10 Framing Recommendations

#7

Share vivid success stories that link cross-sector collaborations to the concrete benefits they deliver

The Goal & The Challenge

When the goal is…to show other sectors that collaboration is possible and practical, and that it not only can but actually has worked…

The challenge is…that the burden of proof is high. Even when other sectors see collaboration with public health as potentially beneficial, they still struggle to see it as feasible. Unfortunately, many well-known success stories, which could in theory provide some clarity and guidance about what the field can offer, often reinforce traditional public health roles. This fact, combined with existing perceptions of public health professionals as impractical “big thinkers” rather than hands-on “doers,” only exacerbates the feeling that collaboration is a fine but abstract idea—and often just not in the cards.

Before Framing

When You Say…Cross-sector collaborations yield substantial benefits. Not only do they create health in the community, but they also support sector-specific goals.

They Think… What would that even look like? I know that public health promotes the safety and importance of vaccines, but there’s also a lot of controversy about those. We can’t afford complications like that in our organization. Our sector is under enough pressure as it is.

Framing can help

Framing can help bring concrete evidence of the benefits of collaboration to bear.
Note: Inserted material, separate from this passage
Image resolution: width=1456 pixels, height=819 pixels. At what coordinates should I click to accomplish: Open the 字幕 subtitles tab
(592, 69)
By drawing on recent and detailed success stories, involving actual initiatives by real people in identified places, communications can convincingly answer the “but how?” question that lingers in prospective collaborators’ minds.
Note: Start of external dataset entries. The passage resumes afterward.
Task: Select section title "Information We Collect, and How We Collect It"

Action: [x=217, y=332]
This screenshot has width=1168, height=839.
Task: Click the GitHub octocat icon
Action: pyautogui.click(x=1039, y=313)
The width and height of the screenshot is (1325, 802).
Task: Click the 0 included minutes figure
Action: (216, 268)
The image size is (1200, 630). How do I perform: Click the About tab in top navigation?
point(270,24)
An effective reframe would look something like this:

Public health and housing leaders can design collaborations that benefit the community and their own missions at the same time. This is illustrated by the example of nonprofit affordable housing developers in [city name]. When the developers noticed that high rates of mental illness among residents were contributing to housing instability, they sought assistance from the city’s public health department to launch free, on-site support groups as well as mental health programming focused on preventive self-care. Since the program’s inception, there has been a significant decrease in turnover, which has cut overhead expenses and reduced maintenance costs. Most important, residents report feeling more connected to their neighbors, and motivated to contribute to a vibrant community atmosphere.

Remember, the reframe isn’t a ready-made talking point. It’s a sample iteration that models the framing recommendation in action.

More Examples

Housing Sector

An effective reframe would look something like this:
Public health professionals and developers have teamed up to increase the quality affordable housing stock in [city name]. We’re working together to co-locate construction projects with well-being supports like case management offices and health clinics, which means that better health is being drawn into the blueprints of new neighborhoods. It’s made possible by the fact that we’re sharing the responsibility for planning and securing funding for these efforts.

Tip

Keep in mind that what puts the “success” in a success story, in the eyes of other sectors, is its ability to exemplify how collaboration will lighten their loads.

Education Sector

An effective reframe would look something like this:
School districts, public health experts, and community leaders in our area are collaborating on a bike-to-school initiative. We all share an interest in children’s physical activity as a component of health, and we’re joining forces so that each of us can play to our strengths. As public health professionals, we understand the complexity of environmental factors that make bike riding more or less appealing to parents and kids, so we’re enlisting city planners to address issues like road safety, motorist awareness, and injury prevention. We’re helping to ensure the initiative’s positive impact and lasting success by thinking through its broader implications.

Tip

Education professionals in particular feel spread thin by the demands of their work, and perpetually overburdened by the responsibilities they carry. Cite examples of public health collaborations that can make their jobs easier.

Health Systems Sector

An effective reframe would look something like this:
To meet community benefit obligations, health systems professionals in [city] have been working to improve wrap-around services in daycare facilities and schools as well as senior centers and eldercare facilities. Public health is contributing by advocating to build support for the cause among policymakers and the wider public. Thanks to our combined efforts, the city council just earmarked $2 million in our annual budget for nutrition and meal delivery programs. This will mean that instead of skipped meals, empty calories, and preventable hospital visits, the city’s residents will experience improved health outcomes throughout their lives.

Tip

Enhance the positive frame effects of a compelling success story by using it to demonstrate your knowledge of current challenges facing the health systems sector, and even more importantly, ongoing efforts by the sector to address them.

Business Sector

An effective reframe would look something like this:
Our county’s tourism industry has partnered with public health professionals to improve our region’s transportation infrastructure. Recognizing that work commutes have a direct impact on people’s stress levels, exposure to pollutants, and overall health, public health professionals lobbied the county council to offer green power subsidies to bus companies who switched to cleaner fuel. The bus companies, in turn, were able to expand their hours of service and offer additional routes, which has increased their capacity to accommodate visitors. A year in, we’re excited to report that, thanks to reduced commute times, improved air quality, and increased revenue from tourism, everyone in the county is breathing easier.

Tip

Use Value of Investment in the context of a specific case study to demonstrate how working jointly to improve health can be an efficient use of resources and expertise. (See Recommendation #6 for more details on how to use this value.)